Мормыш Свиря присвистнул даже.

— Спасать еще не умеешь, а стрелять уже научился…

Шныри уже шныряли и шмыгали. Собирали по берегу ручья разноцветную глину и разноцветные камушки. Растирали их в мелкую пыль. Смешивали с цветочным медом.

А зверь Индрик таял. И уже просвечивали сквозь его кошачьи бока и собачьи лапы трава и букашки в траве. Еще чуть-чуть — и совсем исчезнет веселый зверь Индрик.

Вот тут Попугаев Вовка поступил как мужчина. Вырвал он из своей бедовой головы клок волос.
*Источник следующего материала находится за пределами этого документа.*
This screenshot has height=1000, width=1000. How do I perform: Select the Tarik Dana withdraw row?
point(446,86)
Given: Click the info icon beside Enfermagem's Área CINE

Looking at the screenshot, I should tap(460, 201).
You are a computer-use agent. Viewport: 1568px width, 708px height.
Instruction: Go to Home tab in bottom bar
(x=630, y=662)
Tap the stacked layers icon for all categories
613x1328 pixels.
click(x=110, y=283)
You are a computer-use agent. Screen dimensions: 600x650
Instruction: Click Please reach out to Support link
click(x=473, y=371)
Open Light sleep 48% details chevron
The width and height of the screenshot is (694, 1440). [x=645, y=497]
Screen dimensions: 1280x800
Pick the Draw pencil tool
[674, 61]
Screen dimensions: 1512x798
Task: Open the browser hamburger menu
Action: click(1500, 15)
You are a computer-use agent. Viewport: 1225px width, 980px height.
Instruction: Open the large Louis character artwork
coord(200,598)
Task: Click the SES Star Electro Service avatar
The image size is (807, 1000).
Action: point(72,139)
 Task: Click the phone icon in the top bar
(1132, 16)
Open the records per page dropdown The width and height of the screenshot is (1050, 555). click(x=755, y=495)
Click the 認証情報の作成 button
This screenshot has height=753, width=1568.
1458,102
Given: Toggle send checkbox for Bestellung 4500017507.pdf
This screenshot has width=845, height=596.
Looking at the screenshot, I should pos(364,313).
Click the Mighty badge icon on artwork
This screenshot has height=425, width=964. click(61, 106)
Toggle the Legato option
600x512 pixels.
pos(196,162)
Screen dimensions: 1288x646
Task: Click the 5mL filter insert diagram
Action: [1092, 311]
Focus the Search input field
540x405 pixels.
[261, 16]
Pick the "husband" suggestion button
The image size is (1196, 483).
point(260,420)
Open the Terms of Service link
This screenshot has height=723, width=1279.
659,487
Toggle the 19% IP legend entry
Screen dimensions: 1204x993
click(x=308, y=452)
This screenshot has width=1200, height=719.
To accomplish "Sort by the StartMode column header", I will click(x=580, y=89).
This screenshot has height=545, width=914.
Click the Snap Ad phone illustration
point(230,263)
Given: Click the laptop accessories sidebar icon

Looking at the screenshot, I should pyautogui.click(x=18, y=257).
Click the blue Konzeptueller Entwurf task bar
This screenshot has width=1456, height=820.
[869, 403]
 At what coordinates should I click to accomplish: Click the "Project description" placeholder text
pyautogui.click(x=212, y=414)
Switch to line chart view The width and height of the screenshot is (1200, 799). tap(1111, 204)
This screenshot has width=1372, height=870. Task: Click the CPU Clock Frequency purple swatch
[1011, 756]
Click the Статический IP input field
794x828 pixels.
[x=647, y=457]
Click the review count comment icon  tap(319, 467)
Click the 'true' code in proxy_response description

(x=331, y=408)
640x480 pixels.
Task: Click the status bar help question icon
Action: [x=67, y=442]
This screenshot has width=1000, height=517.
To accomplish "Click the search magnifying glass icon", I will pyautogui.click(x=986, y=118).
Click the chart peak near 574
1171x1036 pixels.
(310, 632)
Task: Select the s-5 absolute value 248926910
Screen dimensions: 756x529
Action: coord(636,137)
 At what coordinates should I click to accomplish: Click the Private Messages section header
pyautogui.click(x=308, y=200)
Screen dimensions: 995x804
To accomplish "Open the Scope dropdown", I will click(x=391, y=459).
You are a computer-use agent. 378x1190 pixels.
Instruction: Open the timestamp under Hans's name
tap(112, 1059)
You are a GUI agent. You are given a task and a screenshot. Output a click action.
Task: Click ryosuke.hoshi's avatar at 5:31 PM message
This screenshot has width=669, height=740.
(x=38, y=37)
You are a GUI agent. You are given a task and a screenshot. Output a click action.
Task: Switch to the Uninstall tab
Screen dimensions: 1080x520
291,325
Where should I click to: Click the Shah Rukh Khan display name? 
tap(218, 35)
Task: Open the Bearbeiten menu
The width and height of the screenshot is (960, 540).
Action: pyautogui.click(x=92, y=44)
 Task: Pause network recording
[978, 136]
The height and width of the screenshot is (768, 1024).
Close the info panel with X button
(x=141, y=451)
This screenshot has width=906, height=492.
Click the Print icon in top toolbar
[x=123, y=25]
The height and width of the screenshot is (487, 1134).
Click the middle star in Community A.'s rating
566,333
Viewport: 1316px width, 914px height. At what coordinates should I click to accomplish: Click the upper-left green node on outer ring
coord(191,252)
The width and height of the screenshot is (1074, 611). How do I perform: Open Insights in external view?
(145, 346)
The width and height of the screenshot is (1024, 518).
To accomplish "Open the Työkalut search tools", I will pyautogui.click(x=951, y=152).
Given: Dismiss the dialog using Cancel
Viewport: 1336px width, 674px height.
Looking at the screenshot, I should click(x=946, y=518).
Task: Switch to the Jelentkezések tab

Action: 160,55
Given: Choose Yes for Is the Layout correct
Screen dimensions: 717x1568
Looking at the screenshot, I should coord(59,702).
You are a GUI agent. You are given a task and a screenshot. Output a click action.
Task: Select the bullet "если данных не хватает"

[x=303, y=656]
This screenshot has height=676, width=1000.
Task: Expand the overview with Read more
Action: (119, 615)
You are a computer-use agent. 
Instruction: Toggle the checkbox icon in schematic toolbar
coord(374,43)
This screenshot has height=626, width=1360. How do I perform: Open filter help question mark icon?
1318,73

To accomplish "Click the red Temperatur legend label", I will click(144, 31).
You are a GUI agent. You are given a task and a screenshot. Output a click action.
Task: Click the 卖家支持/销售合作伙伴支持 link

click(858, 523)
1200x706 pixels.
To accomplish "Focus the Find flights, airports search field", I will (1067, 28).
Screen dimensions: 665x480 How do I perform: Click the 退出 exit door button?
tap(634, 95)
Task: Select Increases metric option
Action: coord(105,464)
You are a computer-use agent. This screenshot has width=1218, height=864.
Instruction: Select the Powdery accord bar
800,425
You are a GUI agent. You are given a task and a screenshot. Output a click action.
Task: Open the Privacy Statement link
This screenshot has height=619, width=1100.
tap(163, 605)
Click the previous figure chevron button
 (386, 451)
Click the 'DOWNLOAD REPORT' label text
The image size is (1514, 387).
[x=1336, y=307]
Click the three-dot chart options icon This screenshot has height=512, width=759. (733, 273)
Шныри кисточку смастерили. Подали Вовке банку с водой. Банок в лесу теперь сколько хочешь — туристы бросают.

Взял Вовка на кисть желтую краску. Нарисовал зверю Индрику глаза. Они тут же принялись вращаться и таращиться.

Поддел Попугаев Вовка на кисточку зеленую краску. Зверь Индрик язык высунул и слизнул ее. И себе и Вовке на лбу и щеках зеленых пятен наставил.

Дальше легче пошло.

Подставляет зверь Индрик бока. А Вовка знай красит.